Stream receiveStream = response.GetResponseStream();
Encoding encode = System.Text.Encoding.GetEncoding("utf-8");

StreamReader readStream = new StreamReader(receiveStream, encode);

Char[] read = new Char[512];

// Reads 512 characters at a time.
int count = readStream.Read(read, 0, 512);

while (count > 0)
  // Dumps the 512 characters on a string and displays the string.
  String str = new String(read, 0, count);
  count = readStream.Read(read, 0, 512);
Sorry, that looks like code to request from a web resource and decode the response. I guess I should clarify my question.You're doing something with UTF-8 there... Can I just use that to decode an HTTP request?
Charlie Somerville
+2  A: 

As you said the default encoding of an HTTP POST request is ISO-8859-1. Otherwise you have to look at the Content-Type header that might then look like Content-Type: application/x-www-form-urlencoded; charset=UTF-8.
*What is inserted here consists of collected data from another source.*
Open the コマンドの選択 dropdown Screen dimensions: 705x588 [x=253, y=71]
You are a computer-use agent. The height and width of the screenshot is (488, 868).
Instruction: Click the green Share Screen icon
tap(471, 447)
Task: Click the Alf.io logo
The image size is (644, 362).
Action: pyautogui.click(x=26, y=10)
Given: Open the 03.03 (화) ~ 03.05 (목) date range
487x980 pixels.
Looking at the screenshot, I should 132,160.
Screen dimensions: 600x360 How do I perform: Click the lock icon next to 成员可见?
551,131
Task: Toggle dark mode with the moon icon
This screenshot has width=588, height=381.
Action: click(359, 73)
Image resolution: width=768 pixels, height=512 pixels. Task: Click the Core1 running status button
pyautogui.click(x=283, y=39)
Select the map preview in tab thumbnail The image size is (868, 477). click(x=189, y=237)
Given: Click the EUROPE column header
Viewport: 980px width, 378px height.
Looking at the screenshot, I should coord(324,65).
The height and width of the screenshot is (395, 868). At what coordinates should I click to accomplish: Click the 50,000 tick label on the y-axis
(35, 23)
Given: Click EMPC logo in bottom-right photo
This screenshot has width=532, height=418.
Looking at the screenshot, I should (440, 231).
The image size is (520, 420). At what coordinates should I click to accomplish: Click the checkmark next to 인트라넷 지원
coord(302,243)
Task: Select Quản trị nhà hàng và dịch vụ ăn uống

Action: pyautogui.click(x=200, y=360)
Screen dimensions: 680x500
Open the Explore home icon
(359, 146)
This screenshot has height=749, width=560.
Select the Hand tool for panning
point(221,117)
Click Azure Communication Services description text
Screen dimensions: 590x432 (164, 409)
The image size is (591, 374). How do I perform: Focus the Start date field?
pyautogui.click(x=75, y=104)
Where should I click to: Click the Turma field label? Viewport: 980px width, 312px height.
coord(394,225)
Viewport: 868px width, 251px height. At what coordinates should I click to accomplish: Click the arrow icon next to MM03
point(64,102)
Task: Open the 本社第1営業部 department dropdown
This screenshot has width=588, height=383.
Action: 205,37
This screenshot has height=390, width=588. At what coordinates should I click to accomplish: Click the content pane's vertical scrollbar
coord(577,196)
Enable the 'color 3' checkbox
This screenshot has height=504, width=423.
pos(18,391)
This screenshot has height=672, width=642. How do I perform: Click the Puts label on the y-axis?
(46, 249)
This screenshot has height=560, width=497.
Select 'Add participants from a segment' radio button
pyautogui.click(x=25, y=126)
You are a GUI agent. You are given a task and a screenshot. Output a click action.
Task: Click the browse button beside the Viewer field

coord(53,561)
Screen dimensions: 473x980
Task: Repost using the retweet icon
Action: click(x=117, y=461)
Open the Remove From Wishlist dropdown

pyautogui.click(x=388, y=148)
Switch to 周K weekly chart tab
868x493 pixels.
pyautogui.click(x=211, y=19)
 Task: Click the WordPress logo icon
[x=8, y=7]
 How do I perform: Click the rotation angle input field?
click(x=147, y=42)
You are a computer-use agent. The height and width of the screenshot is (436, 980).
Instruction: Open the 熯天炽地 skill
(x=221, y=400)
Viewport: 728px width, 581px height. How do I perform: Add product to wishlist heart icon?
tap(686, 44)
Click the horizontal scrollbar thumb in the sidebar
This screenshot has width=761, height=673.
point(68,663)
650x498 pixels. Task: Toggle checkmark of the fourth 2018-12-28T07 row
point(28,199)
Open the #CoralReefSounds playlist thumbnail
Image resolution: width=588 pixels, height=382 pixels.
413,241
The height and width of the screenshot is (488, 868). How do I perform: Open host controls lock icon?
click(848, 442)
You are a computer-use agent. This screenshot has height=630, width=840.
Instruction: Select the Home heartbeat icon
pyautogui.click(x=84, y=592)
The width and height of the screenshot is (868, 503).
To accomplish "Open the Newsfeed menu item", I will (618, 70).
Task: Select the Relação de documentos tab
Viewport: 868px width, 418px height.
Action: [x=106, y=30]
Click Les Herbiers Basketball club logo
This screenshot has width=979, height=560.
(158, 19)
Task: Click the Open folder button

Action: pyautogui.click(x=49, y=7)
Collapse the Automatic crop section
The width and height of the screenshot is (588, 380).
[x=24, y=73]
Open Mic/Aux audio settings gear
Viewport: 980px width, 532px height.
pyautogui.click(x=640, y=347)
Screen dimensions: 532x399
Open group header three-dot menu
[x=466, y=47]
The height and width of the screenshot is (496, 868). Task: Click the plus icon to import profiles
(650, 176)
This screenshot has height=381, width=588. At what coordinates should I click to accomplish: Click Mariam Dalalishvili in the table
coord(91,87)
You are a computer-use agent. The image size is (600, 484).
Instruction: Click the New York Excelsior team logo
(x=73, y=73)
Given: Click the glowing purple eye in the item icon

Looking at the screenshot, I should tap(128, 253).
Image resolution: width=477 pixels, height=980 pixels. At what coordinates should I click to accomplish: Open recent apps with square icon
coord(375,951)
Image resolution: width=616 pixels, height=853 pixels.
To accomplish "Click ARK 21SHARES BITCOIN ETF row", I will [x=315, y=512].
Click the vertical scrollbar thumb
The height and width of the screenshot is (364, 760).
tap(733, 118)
Once you have read the posted data into a byte array you may decide to convert this buffer to a string (remember all strings in .NET are UTF-16). It is only at that moment that you need to know the encoding.

byte[] buffer = ReadFromRequestStream(...)
string data = Encoding
              .GetEncoding("DETECTED ENCODING OR ISO-8859-1")

And to answer your question:

Am I able to use Unicode to decode an HTTP request given as a byte array?

Yes, if unicode has been used to encode this byte array:

string data = Encoding.UTF8.GetString(buffer);
Darin Dimitrov
+1  A: 

You don't use a unicode encoding to decode something that is not encoded using a unicode encoding, as that would not correctly decode all characters.

Create an Encoding object for the correct encoding and use that:

Encoding iso = Encoding.GetEncoding("iso-8859-1");
string request = iso.GetString(requestArray);

Every time .NET transfers information between an external representation (e.g. a TCP socket) and the internal Unicode format (or the other way around), some form of encoding is involved.

See utf-8-vs-unicode, especially Jon Skeet's answer, with the reference to Joel's article The Absolute Minimum Every Software Developer Absolutely, Positively Must Know About Unicode and Character Sets (No Excuses!).

Joel's article was the very reason I decided to think about Encoding rather than just blindly using ASCII :p
Charlie Somerville
Remember, UTF-8 or even UTF-16 is not Unicode.